Im Streit um die Softwarepatente gibt es eine überraschende Wendung: Sieben amerikanische Hochschulen haben sich mit den vier großen Technik-Giganten IBM, Intel, Hewlett-Packard, Cisco und der Ewing Marion Kauffman Foundation im Namen von Open Innovation zusammengetan. Mit ihren „Open Collaboration Principles“ haben sie allgemeingültige Richtlinien erstellt, die die gemeinschaftliche Entwicklung von Freier Software massiv beschleunigen sollen. Die üblichen Einschränkungen von Urheber- und Patentrecht sollen dabei zugunsten der „kollaborativen Innovation“ vernachlässigt werden: „Freie Software und Offene Standards, die zusammen von Universitäten, der Regierung und der Industrie entwickelt werden, können dafür eine mächtige Plattform schaffen“, erklärt John E. Kelly III, IBM-Vizepräsident für „Technology & Intellectual Property“ bei der Kauffman Foundation.
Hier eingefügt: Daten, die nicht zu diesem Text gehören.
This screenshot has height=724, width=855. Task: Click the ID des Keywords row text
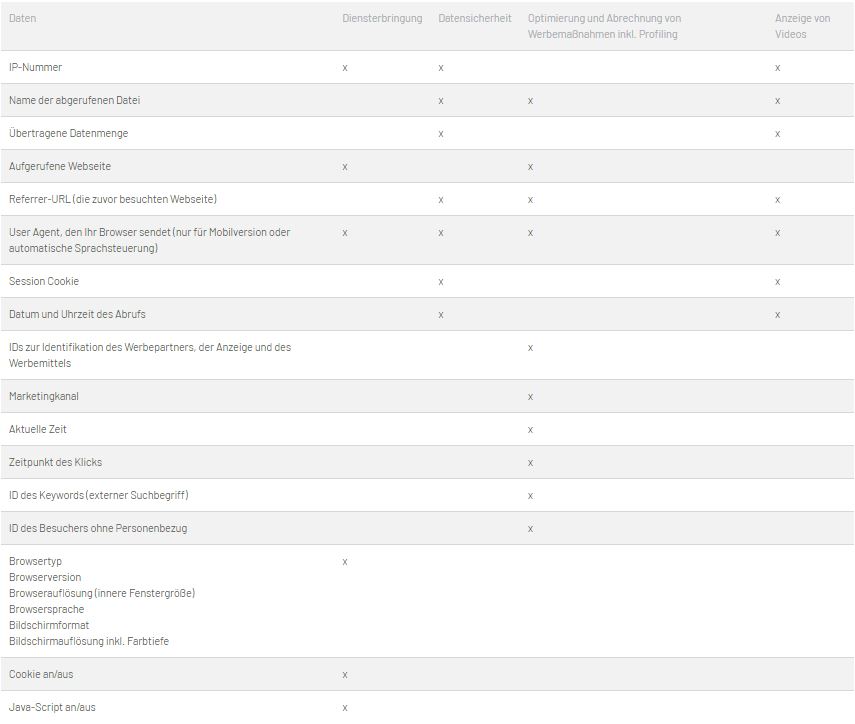click(x=99, y=495)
Unter dem so genannten „Free Public Commons“-Modell (im PDF-Format) soll das aus der Zusammenarbeit entstandene geistige Eigentum frei für die kommerzielle wie für die akademische Verwendung verfügbar sein. Die normalerweise rechtlich geschützten Entwicklungen sollen ausschließlich in Open-Source-Projekten zum Einsatz kommen, bei Standards eingesetzt werden oder die Interoperabilität von Programmen vereinfachen. Zweitens stimmen die Beteiligten einem Set an Richtlinien zu, das sich an die Rechte der Teilnehmer wie an die der Öffentlichkeit wendet. „Diese Prinzipien gründen auf einer ausgewogenen Herangehensweise an IP [Intellectual Property] Management und sind gedacht, zusätzlich verbundene Unternehmen wie universitäre Forschungsprojekte anzuregen“, sagt Kelly III weiter. Besagte Prinzipien gehen auf einen Kongress „University and Industry Innovation Summit“ an der Georgetown University in Washington, DC, im August zurück. Dort beschäftigte man sich mit den bestehenden Hindernissen im Zusammenhang mit geistigem Eigentum.
Der Commons-Forscher David Bollier kommentierte die Ankündigung im Madisonian.net-Blog: Natürlich würde die Umsetzung des geistigen Eigentums in der Praxis meistens einen schwerfälligen und kostenintensiven Rechtsapparat nach sich ziehen. Eine Zusammenarbeit von Industrie und Forschung könnte nun gleichzeitig nicht nur die Kommerzialisierung des IT-Sektors vorantreiben, sondern hätte auch Auswirkungen auf die universitäre Praxis: Die neuen Leitlinien wären auch eine explizite Absage an den ethischen Prinzipien des Bayh-Dole Act von 1980. Damals sei man von der Annahme ausgegangen, dass die universitäre Forschung schneller kommerzialisiert würde, wenn die Universitäten ihre Ergebnisse patentieren könnten. In letzter Zeit habe man aber erkannt, dass die „Einschränkungen durch das IP [Intellectual property] Forscher davon abhalten, Informationen zu handeln, zu kollaborieren und innovativ tätig zu sein.“ Es sei ermutigend, dass die größten Technik-Unternehmen praktische Schritte unternähmen, die Wissensallmende als unverzichtbares Fundament für ihr kommerzielles Glück wieder zu beleben. Neben den vier IT-Firmen sind folgende sieben Universitäten beteiligt: Rensselaer Polytechnic Institute, Georgia Institute of Technology, die Universitäten von Stanford, California in Berkeley, Carnegie Mellon, Illinois und Texas.